[TASK INPUT — start]

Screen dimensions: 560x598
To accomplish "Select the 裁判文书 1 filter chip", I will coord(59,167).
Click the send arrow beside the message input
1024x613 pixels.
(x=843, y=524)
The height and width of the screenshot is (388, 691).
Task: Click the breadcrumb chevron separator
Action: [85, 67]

[TASK INPUT — finish]

WORK INSTRUCTION.
Each line of the data must be returned exactly.

SOLUTION TO THE EXERCISE.
Screen dimensions: 560x598
To accomplish "Select the 裁判文书 1 filter chip", I will coord(59,167).
Click the send arrow beside the message input
1024x613 pixels.
(x=843, y=524)
The height and width of the screenshot is (388, 691).
Task: Click the breadcrumb chevron separator
Action: [85, 67]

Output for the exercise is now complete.